=== Task details ===
The expected copy holds every entry exactly and none of the pictures.

=== Data ===

◇ ◇ ◇ ◇ ◇ ◇ ◇

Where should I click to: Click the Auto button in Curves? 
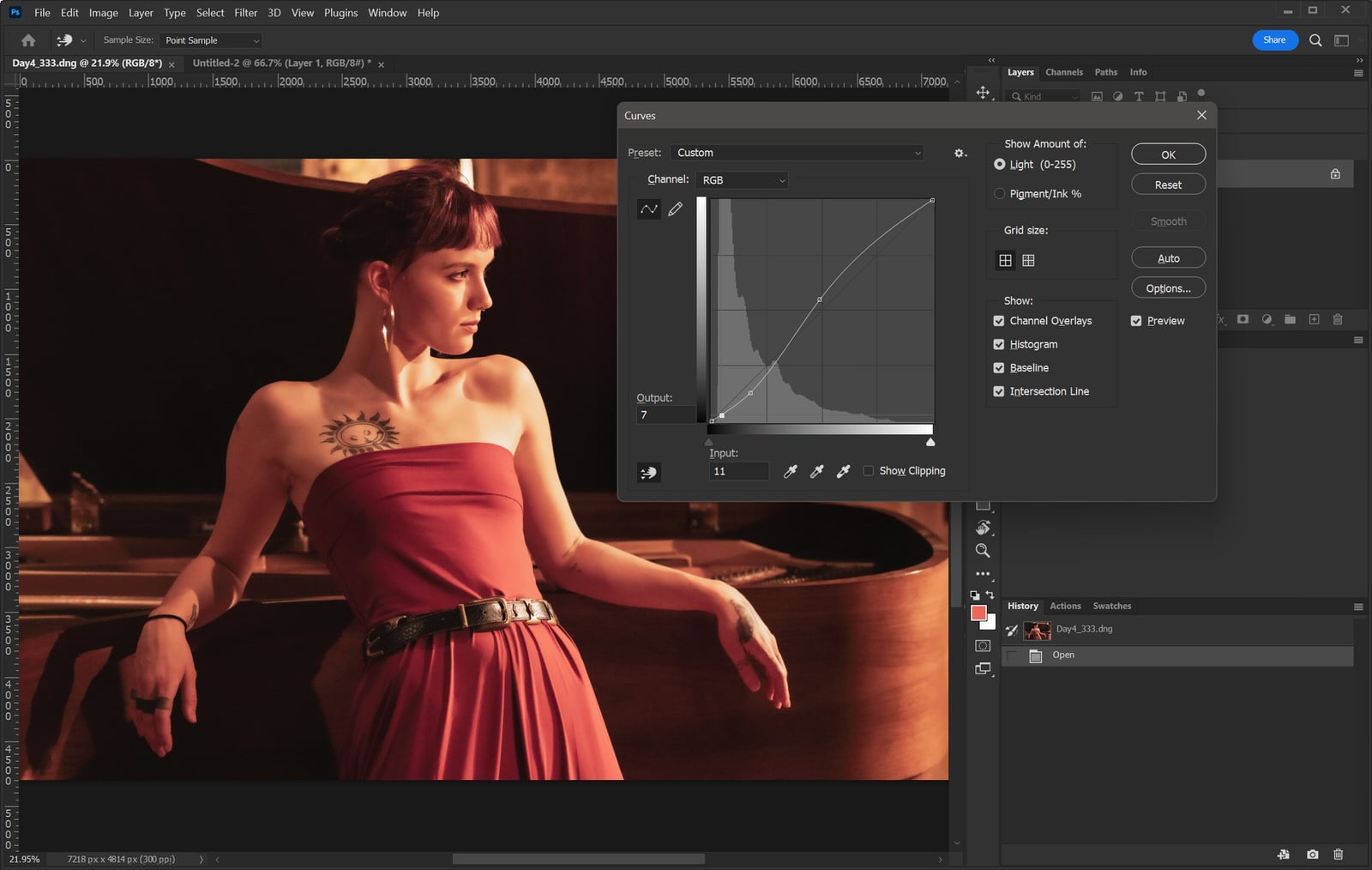[1168, 257]
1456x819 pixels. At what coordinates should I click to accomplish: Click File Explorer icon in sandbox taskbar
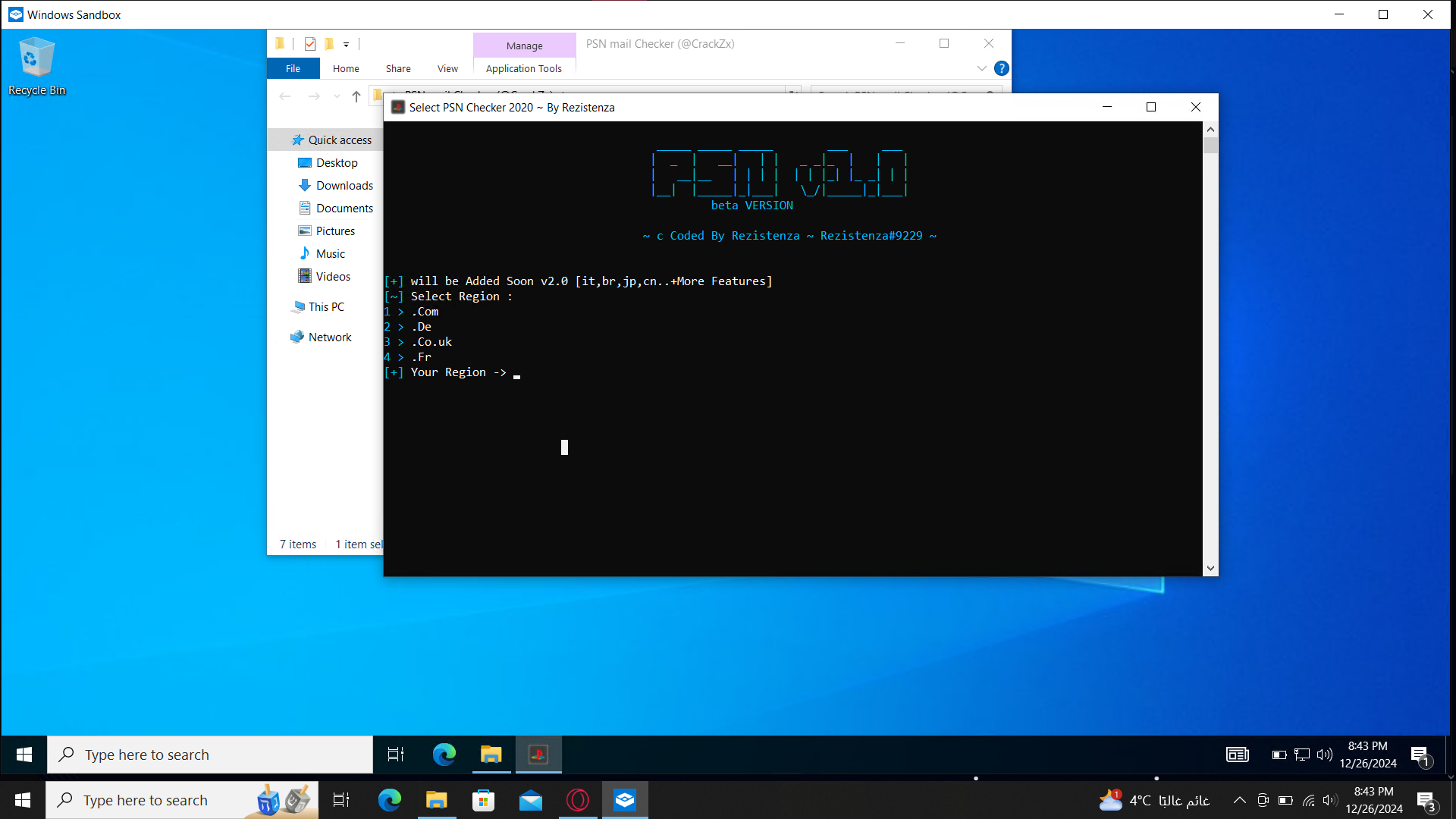click(x=491, y=755)
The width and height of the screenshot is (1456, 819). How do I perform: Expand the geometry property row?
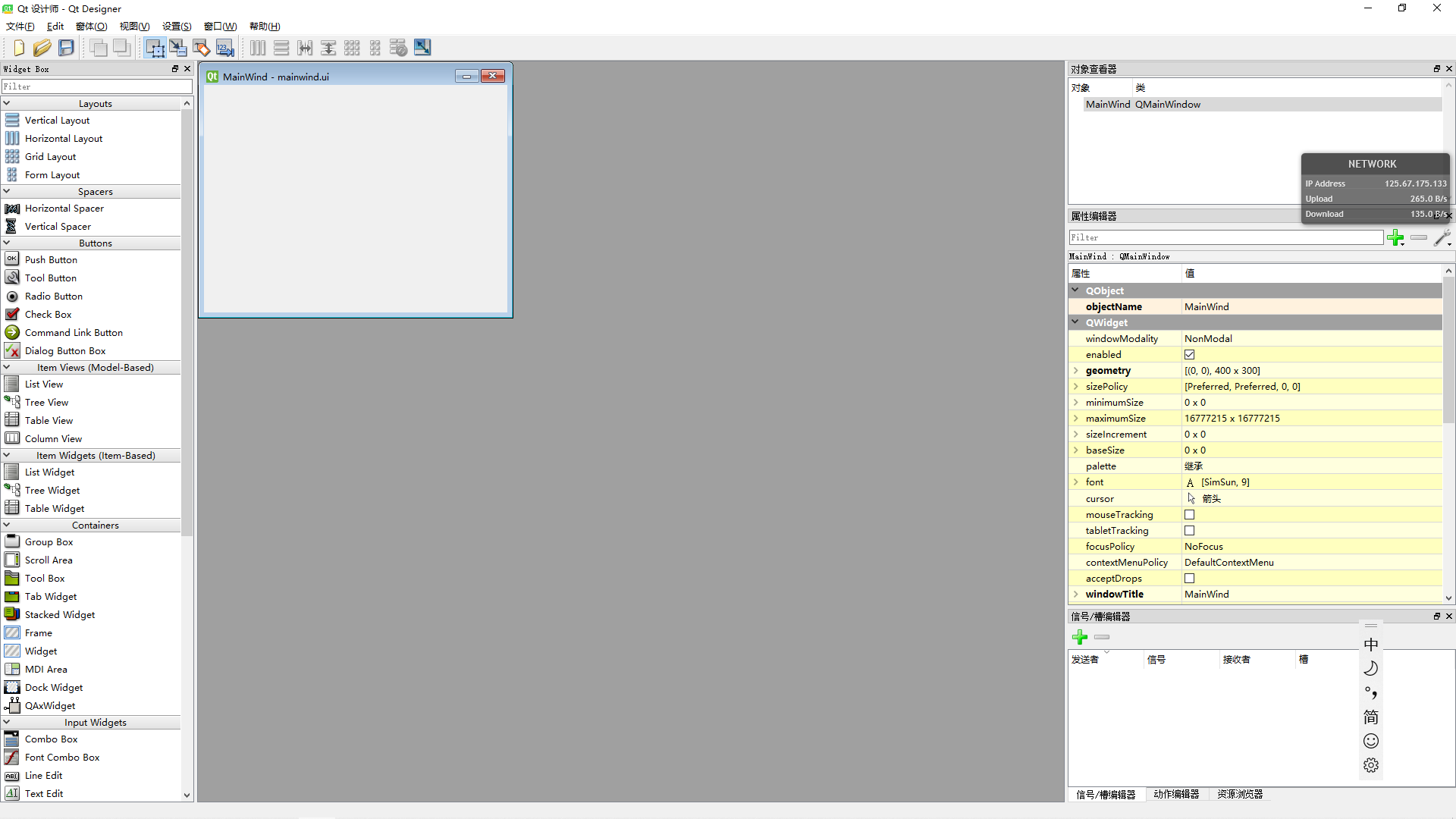(x=1075, y=371)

◇ ◇ ◇ ◇ ◇ ◇ ◇

=== Response below ===
Where should I click to: Click the Auto button in Curves? 
[1168, 257]
1456x819 pixels. At what coordinates should I click to accomplish: Click File Explorer icon in sandbox taskbar
click(x=491, y=755)
The width and height of the screenshot is (1456, 819). How do I perform: Expand the geometry property row?
(x=1075, y=371)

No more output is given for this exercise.